## Try it:
Copy nothing but the lines below running from the line containing "Image resolution: width=1568 pixels, height=407" through the line containing "Image resolution: width=648", both end lines included.
-------
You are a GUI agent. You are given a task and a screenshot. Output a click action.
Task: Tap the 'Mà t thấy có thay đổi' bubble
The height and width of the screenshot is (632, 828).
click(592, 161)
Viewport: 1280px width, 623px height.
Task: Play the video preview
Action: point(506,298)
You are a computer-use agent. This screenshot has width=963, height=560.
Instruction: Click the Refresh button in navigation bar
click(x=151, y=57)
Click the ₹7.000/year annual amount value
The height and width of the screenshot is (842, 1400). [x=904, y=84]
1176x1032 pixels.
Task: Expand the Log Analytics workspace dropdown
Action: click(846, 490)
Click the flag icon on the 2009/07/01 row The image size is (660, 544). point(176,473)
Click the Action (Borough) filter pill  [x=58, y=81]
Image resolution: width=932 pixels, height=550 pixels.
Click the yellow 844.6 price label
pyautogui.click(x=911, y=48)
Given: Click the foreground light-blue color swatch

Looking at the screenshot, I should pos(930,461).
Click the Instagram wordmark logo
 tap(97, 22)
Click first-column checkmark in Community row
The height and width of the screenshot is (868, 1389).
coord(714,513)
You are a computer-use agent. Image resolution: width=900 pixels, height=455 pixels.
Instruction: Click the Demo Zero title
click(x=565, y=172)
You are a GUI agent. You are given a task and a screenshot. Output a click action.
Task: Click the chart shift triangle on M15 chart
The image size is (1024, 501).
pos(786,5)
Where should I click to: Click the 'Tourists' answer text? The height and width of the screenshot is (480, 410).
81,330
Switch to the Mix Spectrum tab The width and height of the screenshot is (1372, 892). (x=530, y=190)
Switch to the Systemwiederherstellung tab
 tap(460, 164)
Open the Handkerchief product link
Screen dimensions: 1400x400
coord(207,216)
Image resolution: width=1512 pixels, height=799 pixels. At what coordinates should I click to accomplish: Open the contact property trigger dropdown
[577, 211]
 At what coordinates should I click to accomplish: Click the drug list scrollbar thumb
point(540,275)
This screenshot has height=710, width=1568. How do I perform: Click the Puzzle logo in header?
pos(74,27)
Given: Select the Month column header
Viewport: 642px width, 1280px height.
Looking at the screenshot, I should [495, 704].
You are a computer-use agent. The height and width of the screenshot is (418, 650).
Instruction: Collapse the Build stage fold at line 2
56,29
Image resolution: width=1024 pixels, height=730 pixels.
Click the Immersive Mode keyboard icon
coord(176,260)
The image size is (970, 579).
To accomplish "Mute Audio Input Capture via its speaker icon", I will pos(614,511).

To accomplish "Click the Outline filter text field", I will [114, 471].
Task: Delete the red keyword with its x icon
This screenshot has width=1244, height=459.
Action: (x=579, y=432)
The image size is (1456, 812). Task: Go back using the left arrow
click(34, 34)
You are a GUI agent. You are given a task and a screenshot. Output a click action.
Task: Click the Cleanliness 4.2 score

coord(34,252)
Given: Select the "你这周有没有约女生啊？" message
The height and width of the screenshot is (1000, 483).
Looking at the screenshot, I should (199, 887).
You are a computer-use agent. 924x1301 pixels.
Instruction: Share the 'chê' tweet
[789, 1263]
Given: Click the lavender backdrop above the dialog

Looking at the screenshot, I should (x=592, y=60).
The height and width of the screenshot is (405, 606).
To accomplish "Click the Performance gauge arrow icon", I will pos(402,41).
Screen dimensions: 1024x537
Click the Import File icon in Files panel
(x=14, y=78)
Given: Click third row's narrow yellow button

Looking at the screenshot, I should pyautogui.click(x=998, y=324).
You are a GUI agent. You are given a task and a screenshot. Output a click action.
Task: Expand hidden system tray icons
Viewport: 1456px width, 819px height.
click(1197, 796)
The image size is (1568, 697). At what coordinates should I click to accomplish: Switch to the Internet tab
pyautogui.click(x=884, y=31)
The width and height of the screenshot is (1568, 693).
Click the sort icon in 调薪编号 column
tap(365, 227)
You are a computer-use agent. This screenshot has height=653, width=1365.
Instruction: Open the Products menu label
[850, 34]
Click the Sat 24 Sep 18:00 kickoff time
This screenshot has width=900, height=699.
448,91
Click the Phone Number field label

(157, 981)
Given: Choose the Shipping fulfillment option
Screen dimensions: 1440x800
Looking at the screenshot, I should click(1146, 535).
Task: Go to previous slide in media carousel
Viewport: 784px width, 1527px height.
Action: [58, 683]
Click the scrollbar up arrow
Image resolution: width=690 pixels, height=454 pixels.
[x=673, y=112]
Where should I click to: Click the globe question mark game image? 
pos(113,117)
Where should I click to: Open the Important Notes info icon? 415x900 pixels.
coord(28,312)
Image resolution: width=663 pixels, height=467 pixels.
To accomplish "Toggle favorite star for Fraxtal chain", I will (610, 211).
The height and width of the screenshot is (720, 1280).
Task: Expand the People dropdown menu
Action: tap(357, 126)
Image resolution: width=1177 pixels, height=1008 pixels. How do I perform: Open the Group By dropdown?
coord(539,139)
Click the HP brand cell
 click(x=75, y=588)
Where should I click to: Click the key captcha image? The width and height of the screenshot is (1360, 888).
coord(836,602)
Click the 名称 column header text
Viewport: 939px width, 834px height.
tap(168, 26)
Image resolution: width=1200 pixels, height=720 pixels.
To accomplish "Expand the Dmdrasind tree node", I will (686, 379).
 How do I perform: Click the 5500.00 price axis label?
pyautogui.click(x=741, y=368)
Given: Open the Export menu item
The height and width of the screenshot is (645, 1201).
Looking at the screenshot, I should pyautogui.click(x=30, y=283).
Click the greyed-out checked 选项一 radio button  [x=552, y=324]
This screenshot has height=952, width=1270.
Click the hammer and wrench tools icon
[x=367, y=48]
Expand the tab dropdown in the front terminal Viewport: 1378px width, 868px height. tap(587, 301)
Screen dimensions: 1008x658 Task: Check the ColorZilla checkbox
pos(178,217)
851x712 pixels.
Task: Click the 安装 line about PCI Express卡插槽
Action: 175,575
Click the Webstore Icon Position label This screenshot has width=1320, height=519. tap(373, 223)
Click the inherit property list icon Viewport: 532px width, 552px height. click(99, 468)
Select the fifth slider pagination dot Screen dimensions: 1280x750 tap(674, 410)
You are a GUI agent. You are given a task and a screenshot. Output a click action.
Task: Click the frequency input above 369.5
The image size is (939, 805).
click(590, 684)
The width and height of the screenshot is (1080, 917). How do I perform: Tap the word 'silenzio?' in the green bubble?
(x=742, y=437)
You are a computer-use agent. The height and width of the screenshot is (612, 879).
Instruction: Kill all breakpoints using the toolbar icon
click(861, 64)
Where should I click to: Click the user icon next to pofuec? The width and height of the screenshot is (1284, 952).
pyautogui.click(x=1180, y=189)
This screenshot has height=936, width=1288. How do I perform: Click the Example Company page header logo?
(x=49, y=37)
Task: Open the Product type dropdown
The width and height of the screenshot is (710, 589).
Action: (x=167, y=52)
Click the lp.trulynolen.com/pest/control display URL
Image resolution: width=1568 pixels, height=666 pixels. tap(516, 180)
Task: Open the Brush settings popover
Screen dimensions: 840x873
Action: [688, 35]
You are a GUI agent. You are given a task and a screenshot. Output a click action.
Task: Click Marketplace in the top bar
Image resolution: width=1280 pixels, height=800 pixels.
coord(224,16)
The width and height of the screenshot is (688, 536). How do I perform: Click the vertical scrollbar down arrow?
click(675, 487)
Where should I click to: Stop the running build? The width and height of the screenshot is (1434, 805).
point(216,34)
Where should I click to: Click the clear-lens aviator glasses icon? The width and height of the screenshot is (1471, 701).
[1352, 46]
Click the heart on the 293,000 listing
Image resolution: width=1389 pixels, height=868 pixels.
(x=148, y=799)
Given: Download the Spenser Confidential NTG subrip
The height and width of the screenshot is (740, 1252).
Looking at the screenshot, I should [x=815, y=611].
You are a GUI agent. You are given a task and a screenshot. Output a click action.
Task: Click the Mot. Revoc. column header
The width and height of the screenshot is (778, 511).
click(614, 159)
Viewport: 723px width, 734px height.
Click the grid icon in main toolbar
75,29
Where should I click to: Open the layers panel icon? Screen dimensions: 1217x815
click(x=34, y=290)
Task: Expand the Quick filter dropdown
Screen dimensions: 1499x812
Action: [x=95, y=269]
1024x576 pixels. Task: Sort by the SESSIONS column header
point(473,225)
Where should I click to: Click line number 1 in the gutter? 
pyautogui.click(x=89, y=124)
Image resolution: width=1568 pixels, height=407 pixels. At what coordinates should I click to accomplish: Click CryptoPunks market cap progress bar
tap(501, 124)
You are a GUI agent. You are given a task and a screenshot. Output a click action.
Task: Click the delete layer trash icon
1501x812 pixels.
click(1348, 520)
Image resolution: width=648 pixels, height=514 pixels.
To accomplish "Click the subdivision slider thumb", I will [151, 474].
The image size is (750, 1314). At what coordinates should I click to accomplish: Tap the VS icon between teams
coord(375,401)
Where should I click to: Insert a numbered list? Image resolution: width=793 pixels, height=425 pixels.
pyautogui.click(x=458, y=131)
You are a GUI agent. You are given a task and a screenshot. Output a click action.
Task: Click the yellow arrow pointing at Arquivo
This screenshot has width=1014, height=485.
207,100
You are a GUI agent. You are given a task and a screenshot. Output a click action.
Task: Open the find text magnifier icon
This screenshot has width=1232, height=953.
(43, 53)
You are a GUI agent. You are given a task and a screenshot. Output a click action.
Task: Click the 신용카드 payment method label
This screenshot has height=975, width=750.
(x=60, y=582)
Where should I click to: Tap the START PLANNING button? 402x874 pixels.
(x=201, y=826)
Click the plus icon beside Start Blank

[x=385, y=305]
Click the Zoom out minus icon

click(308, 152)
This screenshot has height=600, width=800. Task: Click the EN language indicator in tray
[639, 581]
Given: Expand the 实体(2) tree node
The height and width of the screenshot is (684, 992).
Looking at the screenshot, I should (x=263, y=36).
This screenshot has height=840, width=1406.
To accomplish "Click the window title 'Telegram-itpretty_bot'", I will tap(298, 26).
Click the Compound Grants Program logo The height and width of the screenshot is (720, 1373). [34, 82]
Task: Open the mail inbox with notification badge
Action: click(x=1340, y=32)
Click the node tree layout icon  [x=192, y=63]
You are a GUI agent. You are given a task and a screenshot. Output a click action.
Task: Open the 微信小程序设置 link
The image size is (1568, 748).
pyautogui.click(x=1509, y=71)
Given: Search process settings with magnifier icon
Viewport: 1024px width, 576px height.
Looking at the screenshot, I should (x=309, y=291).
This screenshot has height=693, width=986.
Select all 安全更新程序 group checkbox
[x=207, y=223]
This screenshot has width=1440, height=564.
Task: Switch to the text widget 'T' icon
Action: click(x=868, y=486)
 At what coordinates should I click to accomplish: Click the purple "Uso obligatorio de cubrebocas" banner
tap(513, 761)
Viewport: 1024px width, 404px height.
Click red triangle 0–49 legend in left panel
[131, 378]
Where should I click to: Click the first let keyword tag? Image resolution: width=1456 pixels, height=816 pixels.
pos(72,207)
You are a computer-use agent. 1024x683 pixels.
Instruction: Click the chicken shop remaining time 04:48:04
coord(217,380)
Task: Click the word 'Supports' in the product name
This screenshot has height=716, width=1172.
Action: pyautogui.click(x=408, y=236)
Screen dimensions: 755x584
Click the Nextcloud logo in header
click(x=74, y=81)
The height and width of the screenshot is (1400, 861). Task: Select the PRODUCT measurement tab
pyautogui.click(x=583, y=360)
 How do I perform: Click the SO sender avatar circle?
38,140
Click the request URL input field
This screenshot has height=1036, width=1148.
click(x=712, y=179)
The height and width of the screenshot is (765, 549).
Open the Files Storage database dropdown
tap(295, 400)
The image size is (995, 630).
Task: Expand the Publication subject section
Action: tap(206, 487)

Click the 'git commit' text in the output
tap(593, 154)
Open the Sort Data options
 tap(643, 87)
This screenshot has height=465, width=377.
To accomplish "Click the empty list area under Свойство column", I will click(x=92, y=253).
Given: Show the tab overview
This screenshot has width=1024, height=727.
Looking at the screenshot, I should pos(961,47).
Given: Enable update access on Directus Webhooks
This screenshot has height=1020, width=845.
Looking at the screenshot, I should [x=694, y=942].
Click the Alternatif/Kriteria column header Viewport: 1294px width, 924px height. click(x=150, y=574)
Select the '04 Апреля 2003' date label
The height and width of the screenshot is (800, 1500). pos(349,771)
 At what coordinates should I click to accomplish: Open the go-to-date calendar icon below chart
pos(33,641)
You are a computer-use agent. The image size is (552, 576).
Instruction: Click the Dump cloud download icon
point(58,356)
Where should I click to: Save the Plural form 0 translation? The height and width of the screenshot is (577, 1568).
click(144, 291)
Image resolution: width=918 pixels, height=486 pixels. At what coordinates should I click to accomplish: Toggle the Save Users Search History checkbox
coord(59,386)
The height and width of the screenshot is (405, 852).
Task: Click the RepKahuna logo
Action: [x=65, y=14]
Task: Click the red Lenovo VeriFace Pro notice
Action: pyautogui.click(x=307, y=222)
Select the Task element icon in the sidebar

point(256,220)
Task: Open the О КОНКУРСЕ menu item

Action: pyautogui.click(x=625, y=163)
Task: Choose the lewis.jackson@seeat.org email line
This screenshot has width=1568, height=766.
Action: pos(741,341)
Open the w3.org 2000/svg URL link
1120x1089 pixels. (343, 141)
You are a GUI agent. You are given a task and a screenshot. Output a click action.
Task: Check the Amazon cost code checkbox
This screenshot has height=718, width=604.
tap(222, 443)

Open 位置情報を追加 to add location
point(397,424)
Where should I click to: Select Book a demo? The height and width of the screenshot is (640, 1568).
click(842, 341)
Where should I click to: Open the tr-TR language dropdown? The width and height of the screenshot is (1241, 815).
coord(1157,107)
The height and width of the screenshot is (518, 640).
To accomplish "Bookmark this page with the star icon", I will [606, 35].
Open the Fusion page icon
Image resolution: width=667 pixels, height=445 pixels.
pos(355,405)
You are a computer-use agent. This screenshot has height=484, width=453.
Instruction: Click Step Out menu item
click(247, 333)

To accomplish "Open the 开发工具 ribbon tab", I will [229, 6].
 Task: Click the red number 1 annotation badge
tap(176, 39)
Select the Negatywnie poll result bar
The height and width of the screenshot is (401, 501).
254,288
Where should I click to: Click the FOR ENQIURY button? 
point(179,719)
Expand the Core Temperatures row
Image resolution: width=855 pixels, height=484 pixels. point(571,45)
-------
## Solution to the exercise:
Image resolution: width=1568 pixels, height=407 pixels. At what coordinates should I click to accomplish: Click CryptoPunks market cap progress bar
tap(501, 124)
You are a GUI agent. You are given a task and a screenshot. Output a click action.
Task: Click the delete layer trash icon
1501x812 pixels.
click(1348, 520)
Image resolution: width=648 pixels, height=514 pixels.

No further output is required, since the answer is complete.